Адам Мицкевич и Константин Леонтьев
Масла в разогревающийся костерок моего искреннего полонофильства добавило пребывание осенью 1963 года на двухмесячных военных сборах во Львове-Лемберге.
Я с наслаждением бродил по его блестящим базальтовым мостовым, по тенистому, уставленному католическими надгробьями Лычаковскому кладбищу, заглядывался на прихотливую барочную вязь львовских костелов, поднимался к Высокому замку, откуда предо мной простирались каменнопарковые пространства первого европейского города, увиденного мной. А особняки с овальными окнами, резными дубовыми дверями, кованными из черного железа кружевами вокруг парадных подъездов и балконов говорили о какой-то особой, изысканной внутренней жизни, неизвестной ни моей Калуге, ни тем более далекой Сибири, откуда я недавно возвратился в Россию, и потому особенно загадочной и соблазнительной.
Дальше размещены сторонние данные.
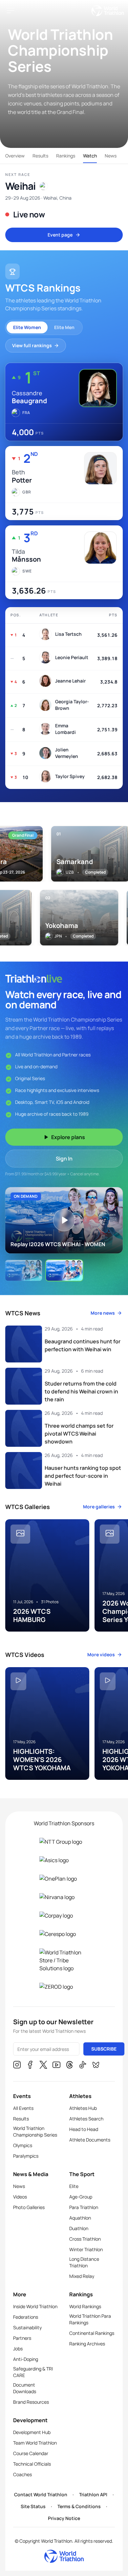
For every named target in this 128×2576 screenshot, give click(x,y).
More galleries (99, 1506)
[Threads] (70, 2066)
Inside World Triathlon (35, 2306)
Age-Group (80, 2197)
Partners (22, 2338)
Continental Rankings (91, 2333)
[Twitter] (43, 2066)
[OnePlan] (64, 1879)
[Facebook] (30, 2066)
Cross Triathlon (85, 2239)
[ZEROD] (64, 1987)
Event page (60, 235)
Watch (90, 156)
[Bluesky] (96, 2066)
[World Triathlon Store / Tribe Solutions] (64, 1960)
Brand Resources (31, 2402)
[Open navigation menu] (10, 10)
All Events (23, 2108)
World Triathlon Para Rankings (90, 2319)
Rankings (65, 156)
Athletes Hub (83, 2108)
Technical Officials (32, 2464)
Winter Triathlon (86, 2249)
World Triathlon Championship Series (35, 2131)
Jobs (18, 2348)
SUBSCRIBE (104, 2049)
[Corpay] (64, 1915)
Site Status (33, 2506)
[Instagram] (17, 2066)
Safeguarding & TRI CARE (33, 2372)
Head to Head (83, 2129)
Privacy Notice (64, 2518)
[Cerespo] (64, 1934)
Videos (20, 2197)
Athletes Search (86, 2118)
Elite (73, 2186)
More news (103, 1313)
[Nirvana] (64, 1897)
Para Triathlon (83, 2207)
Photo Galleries (29, 2207)
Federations (25, 2317)
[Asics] (64, 1860)
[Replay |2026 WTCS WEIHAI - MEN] (64, 1270)
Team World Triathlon (35, 2443)
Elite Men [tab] (64, 327)
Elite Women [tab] (27, 327)
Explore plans (68, 1137)
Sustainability (27, 2327)
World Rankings (85, 2306)
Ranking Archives (87, 2343)
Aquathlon (80, 2218)
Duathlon (78, 2228)
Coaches (22, 2474)
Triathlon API (93, 2494)
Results (40, 156)
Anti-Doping (25, 2359)
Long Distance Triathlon (84, 2262)
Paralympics (25, 2156)
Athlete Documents (89, 2140)
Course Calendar (30, 2453)
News (111, 156)
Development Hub (32, 2432)
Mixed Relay (81, 2276)
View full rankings (32, 345)
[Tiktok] (83, 2066)
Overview (15, 156)
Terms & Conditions (79, 2506)
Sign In (64, 1158)
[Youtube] (56, 2066)
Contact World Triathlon (40, 2494)
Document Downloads (24, 2388)
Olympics (22, 2145)
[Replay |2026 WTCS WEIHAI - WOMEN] (23, 1270)
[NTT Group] (64, 1842)
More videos (101, 1654)
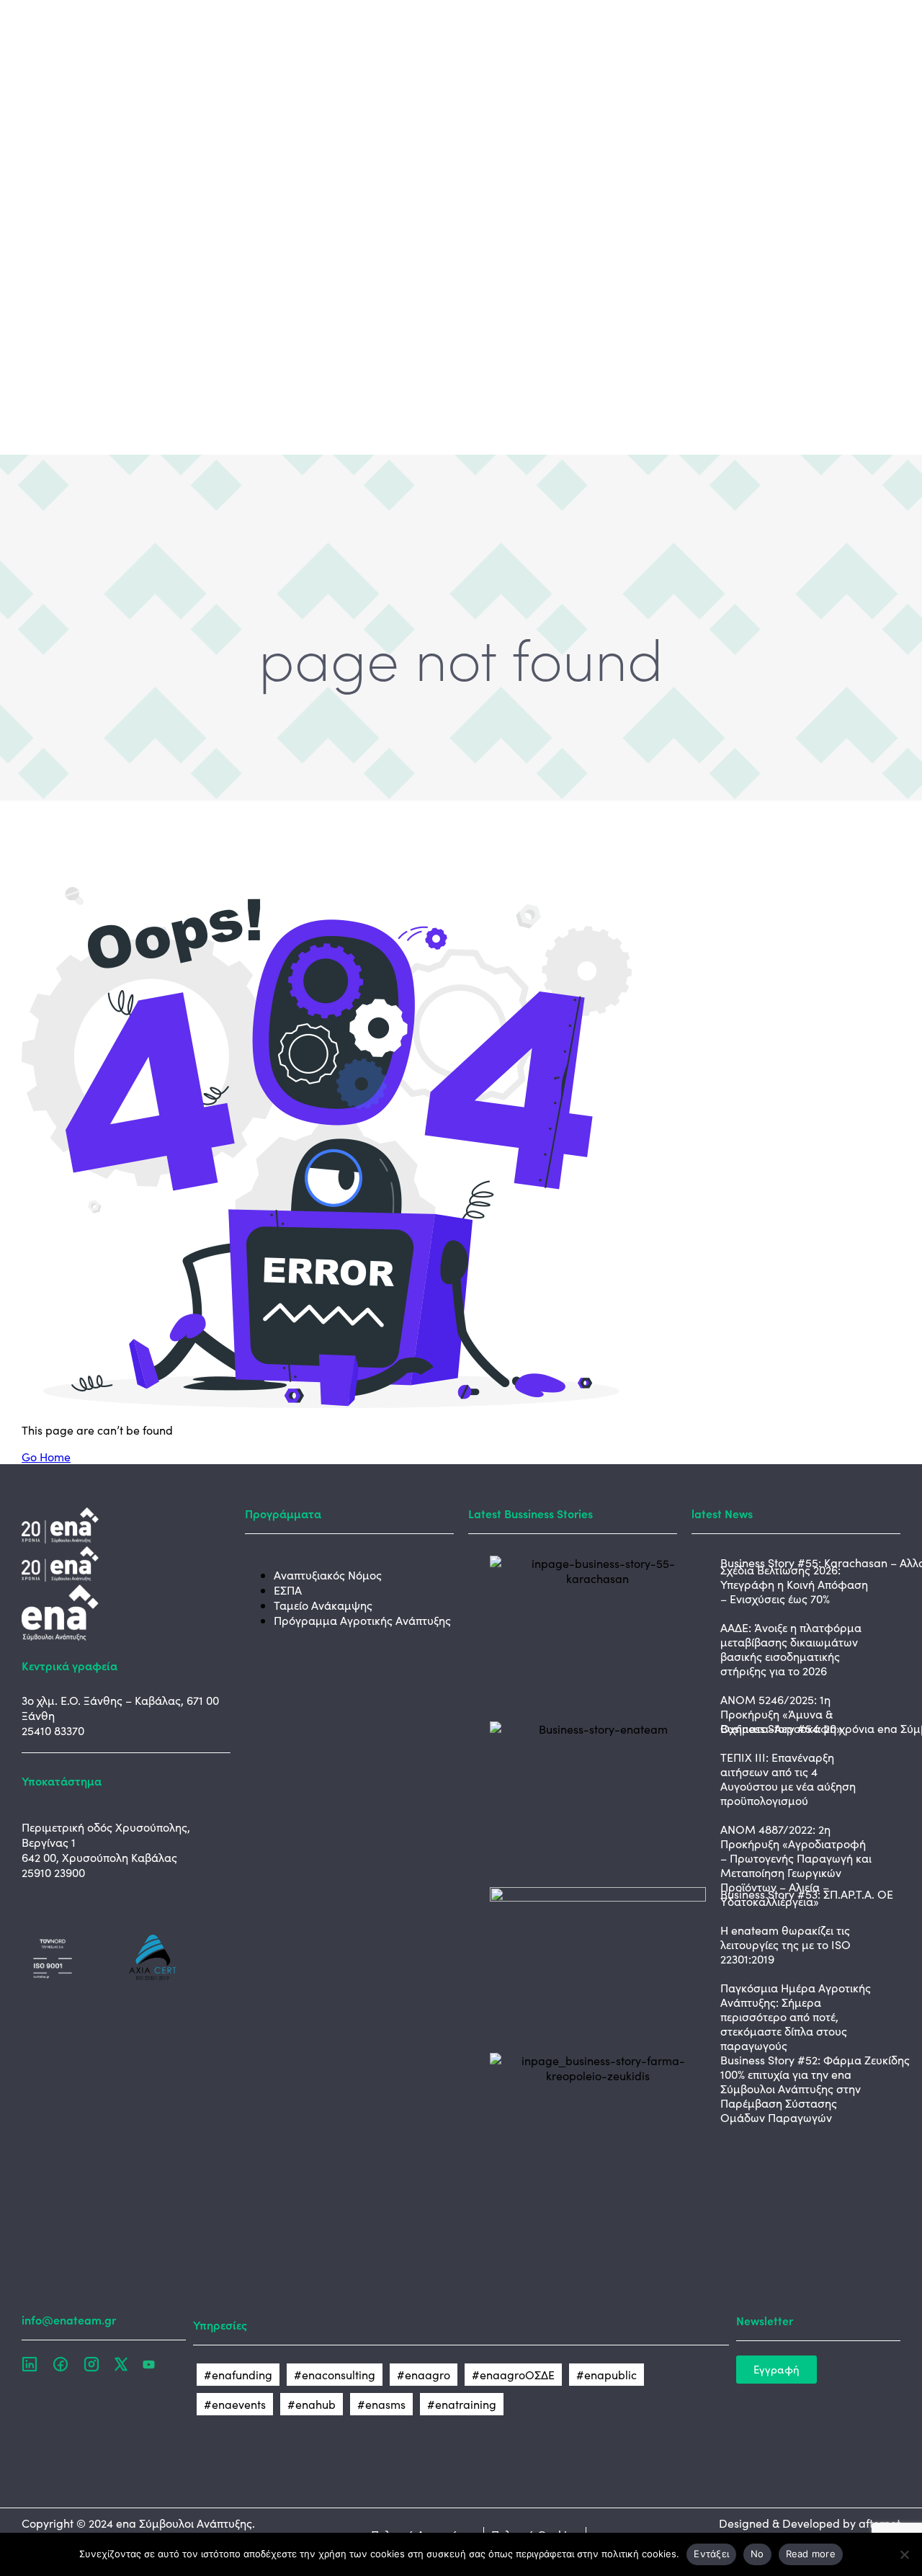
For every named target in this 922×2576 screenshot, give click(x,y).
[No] (904, 2554)
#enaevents (235, 2404)
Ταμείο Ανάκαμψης (323, 1605)
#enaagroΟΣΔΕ (513, 2374)
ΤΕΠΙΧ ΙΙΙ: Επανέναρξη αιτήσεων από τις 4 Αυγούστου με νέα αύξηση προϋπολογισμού (788, 1779)
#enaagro (423, 2374)
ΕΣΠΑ (288, 1589)
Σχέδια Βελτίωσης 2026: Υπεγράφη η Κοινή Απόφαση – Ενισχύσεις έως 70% (794, 1584)
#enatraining (461, 2404)
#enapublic (606, 2374)
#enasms (381, 2404)
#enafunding (238, 2374)
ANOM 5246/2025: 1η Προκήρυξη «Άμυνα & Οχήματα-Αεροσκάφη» (781, 1714)
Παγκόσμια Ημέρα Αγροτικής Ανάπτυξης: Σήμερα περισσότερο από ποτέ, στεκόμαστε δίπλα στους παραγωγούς (795, 2016)
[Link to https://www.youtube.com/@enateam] (149, 2363)
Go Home (46, 1456)
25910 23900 (53, 1872)
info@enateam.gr (69, 2319)
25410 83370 (53, 1730)
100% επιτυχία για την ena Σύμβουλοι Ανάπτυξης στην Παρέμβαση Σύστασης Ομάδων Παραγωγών (790, 2096)
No (757, 2553)
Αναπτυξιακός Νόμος (328, 1574)
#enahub (311, 2404)
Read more (811, 2553)
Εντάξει (711, 2553)
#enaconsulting (334, 2374)
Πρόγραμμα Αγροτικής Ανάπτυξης (362, 1620)
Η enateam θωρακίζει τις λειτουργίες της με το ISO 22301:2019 (785, 1944)
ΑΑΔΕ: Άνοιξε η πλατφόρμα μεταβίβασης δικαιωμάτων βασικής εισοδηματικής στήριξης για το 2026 (790, 1649)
А тут еще вышел на львовские экраны «Пепел и алмаз» Анджея Вайды! Строчки из Циприана Норвида! Я уже знал и любил его стихи, как и стихи Болеслава Лешмяна или Константы Ильдефонса Галчинского. Дружба со Слуцким и Самойловым, переводившими польских поэтов, не прошла даром… Ах, какой это был фильм «Пепел и алмаз»! От одной сцены, когда обреченный Мацек влюбляется перед смертью в Зоею, когда они в разрушенном костеле читают стихи о превращении угля в алмаз, мое сердце начинало сладко щемить.
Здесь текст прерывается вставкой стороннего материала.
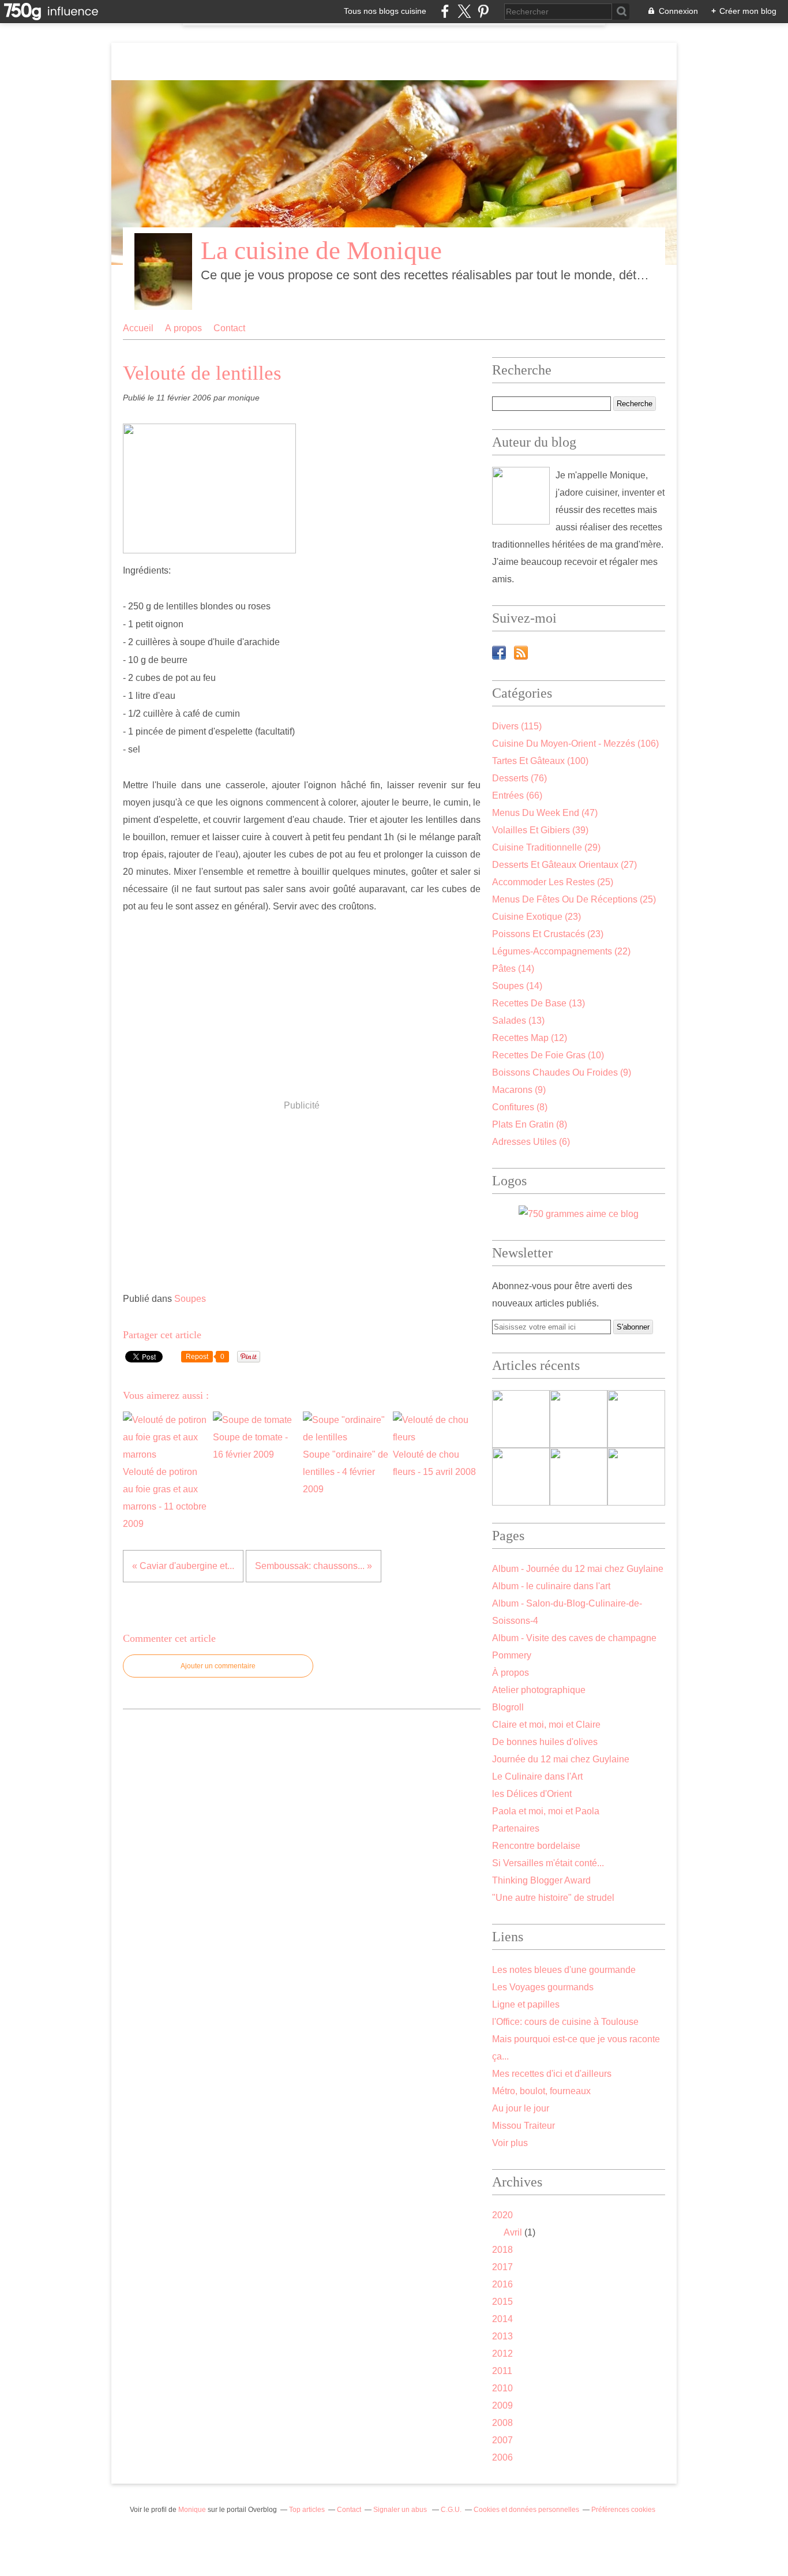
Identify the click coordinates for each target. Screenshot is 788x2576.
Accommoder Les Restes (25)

А какую высоко театральную польскую боль источала сцена, где обносившаяся, потускневшая за годы оккупации шляхта в ночь освобождения сомнамбулически танцует полонез Огиньского, столь волнительный и для русского славянского сердца, полонез, заглушаемый могучей песней и грохотом шагов советских солдат, вступающих в город.
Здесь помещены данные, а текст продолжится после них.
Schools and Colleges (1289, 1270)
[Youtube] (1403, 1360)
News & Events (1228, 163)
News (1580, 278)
Но увидев эту сцену, я сразу же вспомнил размышления Константина Леонтьева из «Варшавского дневника», которые он печатал в катковской газете, будучи корреспондентом в Польше зимой 1880 года. Дело в том, что восьмой том из собрания сочинений Константина Леонтьева, изданного в 1909 году, в ту осень лежал у меня под подушкой в казарме Военно-политического училища, расположенного в центре Стрыйского парка. Никто из моих московских друзей Леонтьева еще не читал, а мне эту книгу взять с собой на военные сборы настоятельно посоветовал Александр Петрович Межиров, за что я ему до сих пор благодарен. Приходя в казарму после работы в редакции окружной газеты «Ленинское знамя», я уединялся в красном уголке, садился под портретом Ленина и погружался в пиршество мыслей, в красоту стиля, в бездну мужественных и страшных пророчеств этого великого и непонятого Россией человека.
«Как бы долго русский человек ни жил в Варшаве, он вполне дома себя чувствовать здесь не может. Чудный вид города, не имеющий ни того всемирного значения и тех вещественных удобств, которыми так богаты европейские столицы, ни дорогих сердцу нашему национальных особенностей, привлекающих нас к московскому Кремлю… общество в сношениях с нами сдержанное и недоверчивое.
Однако и в Польше есть одна сторона жизни, которая, именно при всех этих невыгодных условиях, особенно бросается в глаза и вознаграждает русское сердце за все его здесь тяжелые и унылые чувства – одним только, но зато чрезвычайно приятным впечатлением.,
Впечатление это производят стоящие в Варшаве русские войска.
На улице, в соборе, у обедни в праздник, в маленькой церкви на Медовой улице, в театре, в русском клубе – везде видишь военных… Целые толпы свежих, молодых и бесстрашных солдат, эти бравые энергичные лица офицеров, эти командиры, «испытанные великими трудами битвы боевой», эти седины старых генералов… Эти казаки, гусары и уланы «с пестрыми значками»; эта пехота («эта неутомимая пехота»), идущая куда-то своим ровным твердым могучим шагом…» (как в фильме Вайды. – Ст. К.).